Doch kaum ist Bobic im Amt, stellt sich die Frage, ob seine guten Beziehungen in einem Fall nicht vielleicht ein bisschen zu gut sind. Es geht um sein Verhältnis zu Jürgen Schwab, 51, einem der einflussreichsten Spielerberater im Umfeld der Mercedes-Benz-Arena, der beim VfB Stuttgart die Interessen einer Handvoll Fußballer wie des Mittelfeldspielers Christian Gentner oder des Torwarts Sven Ulreich vertritt. Und es geht darum, ob Bobic für seinen Arbeitgeber nach bestem Wissen und Gewissen mit einem verhandeln kann, mit dem er im Nebenberuf verbandelt ist.
Seit sieben Jahren sind Bobic und Schwab zu jeweils 50 Prozent an einem florierenden Sportfachgeschäft in Winterbach beteiligt, einem Ort im Remstal vor den Toren Stuttgarts. Beide sind in dem Unternehmen, laut Eigenwerbung "eines der größten Sporthäuser Süddeutschlands", die einzigen Geschäftsführer. Sie beschäftigen 25 Festangestellte und mehr als doppelt so viele Teilzeitkräfte. Über den Umsatz und den Gewinn ihres Betriebes erteilen die zwei Eigentümer aus Prinzip keine Auskunft. Das Sportgeschäft firmiert als eine Gesellschaft bürgerlichen Rechts - und ist deshalb nicht publizitätspflichtig.

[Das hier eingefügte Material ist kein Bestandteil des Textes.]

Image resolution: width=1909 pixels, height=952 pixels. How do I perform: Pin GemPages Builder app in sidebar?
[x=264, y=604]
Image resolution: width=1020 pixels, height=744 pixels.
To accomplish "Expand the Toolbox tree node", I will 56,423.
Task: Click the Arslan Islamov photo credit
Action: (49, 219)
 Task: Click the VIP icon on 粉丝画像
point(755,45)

Bei Personalien in der Bundesliga kommt es immer wieder zu Interessenkonflikten. Der FC Bayern München und sein Angestellter Roman Grill trennten sich vor einigen Jahren auch deshalb, weil der Mitarbeiter der Presseabteilung plötzlich auch Spieler des Vereins wie Philipp Lahm oder Owen Hargreaves beriet. Der Hamburger SV konnte kürzlich Urs Siegenthaler nicht verpflichten, der weiterhin für den Trainerstab der deutschen Fußball-Nationalmannschaft arbeiten wollte. Ligakonkurrenten hatten protestiert, der HSV könnte mit dem Insiderwissen des Schweizers einen Wettbewerbsvorteil erlangen.

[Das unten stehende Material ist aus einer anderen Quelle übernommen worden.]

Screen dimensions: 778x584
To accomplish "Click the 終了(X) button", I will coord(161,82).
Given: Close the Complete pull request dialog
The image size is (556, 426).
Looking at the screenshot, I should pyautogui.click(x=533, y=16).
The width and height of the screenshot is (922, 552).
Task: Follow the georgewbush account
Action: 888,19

Bei der Liaison der beiden Stuttgarter Kumpel ist die Überschneidung nicht so deutlich. Dennoch kennt das Wörterbuch des Schwaben eine schöne Redewendung für Verbindungen dieser Art: Die Sache hat ein Gschmäckle.
Bobic sagt, er habe die Vorstände des VfB Stuttgart bei seiner Vorstellung ausdrücklich über seine Geschäftsverbindung zum Spielerberater Schwab informiert: "Die Herren haben darin kein Thema gesehen." Auch Schwab sagt, er könne nicht das geringste Problem erkennen, sollten Bobic auf der einen und er auf der anderen Seite um den Vertrag eines Spielers feilschen. Er findet eher die Frage danach verdächtig: "Wer von sich aus Schlechtes denkt, handelt auch schlecht."